→ About this task
The entries are to be repeated in full, without any change.

→ Provided entries
::::

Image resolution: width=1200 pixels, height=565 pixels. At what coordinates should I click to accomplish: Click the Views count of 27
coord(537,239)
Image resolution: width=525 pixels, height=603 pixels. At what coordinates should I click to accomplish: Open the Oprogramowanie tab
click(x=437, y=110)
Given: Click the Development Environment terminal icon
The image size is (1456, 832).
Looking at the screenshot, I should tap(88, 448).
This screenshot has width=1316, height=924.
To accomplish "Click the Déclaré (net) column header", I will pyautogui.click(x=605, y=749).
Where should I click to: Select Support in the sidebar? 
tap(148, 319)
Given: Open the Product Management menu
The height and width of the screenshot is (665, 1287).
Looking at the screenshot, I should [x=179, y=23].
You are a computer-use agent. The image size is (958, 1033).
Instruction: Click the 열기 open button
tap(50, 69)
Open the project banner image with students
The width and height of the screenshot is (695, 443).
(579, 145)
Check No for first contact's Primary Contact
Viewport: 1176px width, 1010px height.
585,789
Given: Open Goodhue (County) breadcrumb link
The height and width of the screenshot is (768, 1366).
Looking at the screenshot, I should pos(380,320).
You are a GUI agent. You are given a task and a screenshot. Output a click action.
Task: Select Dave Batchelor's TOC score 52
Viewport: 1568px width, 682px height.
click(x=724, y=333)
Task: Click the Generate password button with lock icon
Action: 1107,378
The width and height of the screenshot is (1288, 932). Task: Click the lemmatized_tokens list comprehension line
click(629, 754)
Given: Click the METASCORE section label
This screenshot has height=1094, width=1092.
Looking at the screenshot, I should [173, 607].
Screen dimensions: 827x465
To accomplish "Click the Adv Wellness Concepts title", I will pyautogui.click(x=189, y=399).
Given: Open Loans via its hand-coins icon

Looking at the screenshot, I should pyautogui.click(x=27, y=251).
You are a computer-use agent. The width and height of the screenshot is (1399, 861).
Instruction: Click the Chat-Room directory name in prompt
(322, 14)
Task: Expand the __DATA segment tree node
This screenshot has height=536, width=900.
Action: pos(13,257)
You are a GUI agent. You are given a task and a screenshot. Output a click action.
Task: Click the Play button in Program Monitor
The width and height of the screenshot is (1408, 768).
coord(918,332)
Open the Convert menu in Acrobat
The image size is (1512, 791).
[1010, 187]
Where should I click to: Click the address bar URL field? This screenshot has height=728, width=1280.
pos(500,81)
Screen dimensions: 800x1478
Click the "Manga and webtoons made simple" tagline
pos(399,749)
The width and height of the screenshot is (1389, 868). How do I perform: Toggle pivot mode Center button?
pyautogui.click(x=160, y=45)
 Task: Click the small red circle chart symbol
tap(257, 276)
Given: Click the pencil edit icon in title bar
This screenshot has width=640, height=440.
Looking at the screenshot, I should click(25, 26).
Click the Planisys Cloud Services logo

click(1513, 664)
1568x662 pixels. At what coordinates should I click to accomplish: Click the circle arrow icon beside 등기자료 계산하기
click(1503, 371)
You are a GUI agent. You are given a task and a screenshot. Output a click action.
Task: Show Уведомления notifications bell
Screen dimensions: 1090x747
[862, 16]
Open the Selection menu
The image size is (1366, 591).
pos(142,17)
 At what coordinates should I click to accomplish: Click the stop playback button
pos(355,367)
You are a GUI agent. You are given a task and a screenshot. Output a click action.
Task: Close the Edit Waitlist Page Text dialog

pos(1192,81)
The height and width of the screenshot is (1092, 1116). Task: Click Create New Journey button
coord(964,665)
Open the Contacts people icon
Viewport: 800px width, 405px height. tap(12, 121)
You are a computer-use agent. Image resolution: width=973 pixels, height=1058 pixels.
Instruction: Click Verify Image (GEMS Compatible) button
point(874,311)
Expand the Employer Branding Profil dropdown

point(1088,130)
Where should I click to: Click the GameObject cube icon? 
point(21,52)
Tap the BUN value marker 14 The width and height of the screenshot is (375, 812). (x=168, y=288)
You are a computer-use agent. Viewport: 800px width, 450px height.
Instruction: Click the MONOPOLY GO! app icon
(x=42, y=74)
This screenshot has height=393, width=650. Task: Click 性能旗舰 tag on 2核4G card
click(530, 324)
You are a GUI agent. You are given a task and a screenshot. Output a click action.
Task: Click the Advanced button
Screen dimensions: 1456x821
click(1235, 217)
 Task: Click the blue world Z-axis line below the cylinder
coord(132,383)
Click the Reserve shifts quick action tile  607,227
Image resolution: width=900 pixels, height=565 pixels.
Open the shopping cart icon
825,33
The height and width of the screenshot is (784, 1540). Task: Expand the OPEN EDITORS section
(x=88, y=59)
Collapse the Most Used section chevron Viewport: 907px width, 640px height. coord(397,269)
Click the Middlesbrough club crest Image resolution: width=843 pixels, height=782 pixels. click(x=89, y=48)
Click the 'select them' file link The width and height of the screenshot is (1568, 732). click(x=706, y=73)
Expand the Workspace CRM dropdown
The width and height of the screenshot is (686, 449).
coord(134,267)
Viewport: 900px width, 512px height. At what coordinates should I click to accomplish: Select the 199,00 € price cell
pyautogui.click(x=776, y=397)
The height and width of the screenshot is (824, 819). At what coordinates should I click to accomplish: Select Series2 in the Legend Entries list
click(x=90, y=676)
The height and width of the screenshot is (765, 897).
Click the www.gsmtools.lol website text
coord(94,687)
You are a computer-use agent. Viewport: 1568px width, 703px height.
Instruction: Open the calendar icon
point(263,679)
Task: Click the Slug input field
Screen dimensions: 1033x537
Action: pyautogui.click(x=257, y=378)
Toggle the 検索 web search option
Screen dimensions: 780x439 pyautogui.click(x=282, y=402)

::::

→ Response for this exercise
Image resolution: width=1200 pixels, height=565 pixels. At what coordinates should I click to accomplish: Click the Views count of 27
coord(537,239)
Image resolution: width=525 pixels, height=603 pixels. At what coordinates should I click to accomplish: Open the Oprogramowanie tab
click(x=437, y=110)
Given: Click the Development Environment terminal icon
The image size is (1456, 832).
Looking at the screenshot, I should tap(88, 448).
This screenshot has width=1316, height=924.
To accomplish "Click the Déclaré (net) column header", I will pyautogui.click(x=605, y=749).
Where should I click to: Select Support in the sidebar? 
tap(148, 319)
Given: Open the Product Management menu
The height and width of the screenshot is (665, 1287).
Looking at the screenshot, I should [x=179, y=23].
You are a computer-use agent. The image size is (958, 1033).
Instruction: Click the 열기 open button
tap(50, 69)
Open the project banner image with students
The width and height of the screenshot is (695, 443).
(579, 145)
Check No for first contact's Primary Contact
Viewport: 1176px width, 1010px height.
585,789
Given: Open Goodhue (County) breadcrumb link
The height and width of the screenshot is (768, 1366).
Looking at the screenshot, I should pos(380,320).
You are a GUI agent. You are given a task and a screenshot. Output a click action.
Task: Select Dave Batchelor's TOC score 52
Viewport: 1568px width, 682px height.
click(x=724, y=333)
Task: Click the Generate password button with lock icon
Action: 1107,378
The width and height of the screenshot is (1288, 932). Task: Click the lemmatized_tokens list comprehension line
click(629, 754)
Given: Click the METASCORE section label
This screenshot has height=1094, width=1092.
Looking at the screenshot, I should [173, 607].
Screen dimensions: 827x465
To accomplish "Click the Adv Wellness Concepts title", I will pyautogui.click(x=189, y=399).
Given: Open Loans via its hand-coins icon

Looking at the screenshot, I should pyautogui.click(x=27, y=251).
You are a computer-use agent. The width and height of the screenshot is (1399, 861).
Instruction: Click the Chat-Room directory name in prompt
(322, 14)
Task: Expand the __DATA segment tree node
This screenshot has height=536, width=900.
Action: pos(13,257)
You are a GUI agent. You are given a task and a screenshot. Output a click action.
Task: Click the Play button in Program Monitor
The width and height of the screenshot is (1408, 768).
coord(918,332)
Open the Convert menu in Acrobat
The image size is (1512, 791).
[1010, 187]
Where should I click to: Click the address bar URL field? This screenshot has height=728, width=1280.
pos(500,81)
Screen dimensions: 800x1478
Click the "Manga and webtoons made simple" tagline
pos(399,749)
The width and height of the screenshot is (1389, 868). How do I perform: Toggle pivot mode Center button?
pyautogui.click(x=160, y=45)
 Task: Click the small red circle chart symbol
tap(257, 276)
Given: Click the pencil edit icon in title bar
This screenshot has width=640, height=440.
Looking at the screenshot, I should click(25, 26).
Click the Planisys Cloud Services logo

click(1513, 664)
1568x662 pixels. At what coordinates should I click to accomplish: Click the circle arrow icon beside 등기자료 계산하기
click(1503, 371)
You are a GUI agent. You are given a task and a screenshot. Output a click action.
Task: Show Уведомления notifications bell
Screen dimensions: 1090x747
[862, 16]
Open the Selection menu
The image size is (1366, 591).
pos(142,17)
 At what coordinates should I click to accomplish: Click the stop playback button
pos(355,367)
You are a GUI agent. You are given a task and a screenshot. Output a click action.
Task: Close the Edit Waitlist Page Text dialog

pos(1192,81)
The height and width of the screenshot is (1092, 1116). Task: Click Create New Journey button
coord(964,665)
Open the Contacts people icon
Viewport: 800px width, 405px height. tap(12, 121)
You are a computer-use agent. Image resolution: width=973 pixels, height=1058 pixels.
Instruction: Click Verify Image (GEMS Compatible) button
point(874,311)
Expand the Employer Branding Profil dropdown

point(1088,130)
Where should I click to: Click the GameObject cube icon? 
point(21,52)
Tap the BUN value marker 14 The width and height of the screenshot is (375, 812). (x=168, y=288)
You are a computer-use agent. Viewport: 800px width, 450px height.
Instruction: Click the MONOPOLY GO! app icon
(x=42, y=74)
This screenshot has height=393, width=650. Task: Click 性能旗舰 tag on 2核4G card
click(530, 324)
You are a GUI agent. You are given a task and a screenshot. Output a click action.
Task: Click the Advanced button
Screen dimensions: 1456x821
click(1235, 217)
 Task: Click the blue world Z-axis line below the cylinder
coord(132,383)
Click the Reserve shifts quick action tile  607,227
Image resolution: width=900 pixels, height=565 pixels.
Open the shopping cart icon
825,33
The height and width of the screenshot is (784, 1540). Task: Expand the OPEN EDITORS section
(x=88, y=59)
Collapse the Most Used section chevron Viewport: 907px width, 640px height. coord(397,269)
Click the Middlesbrough club crest Image resolution: width=843 pixels, height=782 pixels. click(x=89, y=48)
Click the 'select them' file link The width and height of the screenshot is (1568, 732). click(x=706, y=73)
Expand the Workspace CRM dropdown
The width and height of the screenshot is (686, 449).
coord(134,267)
Viewport: 900px width, 512px height. At what coordinates should I click to accomplish: Select the 199,00 € price cell
pyautogui.click(x=776, y=397)
The height and width of the screenshot is (824, 819). At what coordinates should I click to accomplish: Select Series2 in the Legend Entries list
click(x=90, y=676)
The height and width of the screenshot is (765, 897).
Click the www.gsmtools.lol website text
coord(94,687)
You are a computer-use agent. Viewport: 1568px width, 703px height.
Instruction: Open the calendar icon
point(263,679)
Task: Click the Slug input field
Screen dimensions: 1033x537
Action: pyautogui.click(x=257, y=378)
Toggle the 検索 web search option
Screen dimensions: 780x439 pyautogui.click(x=282, y=402)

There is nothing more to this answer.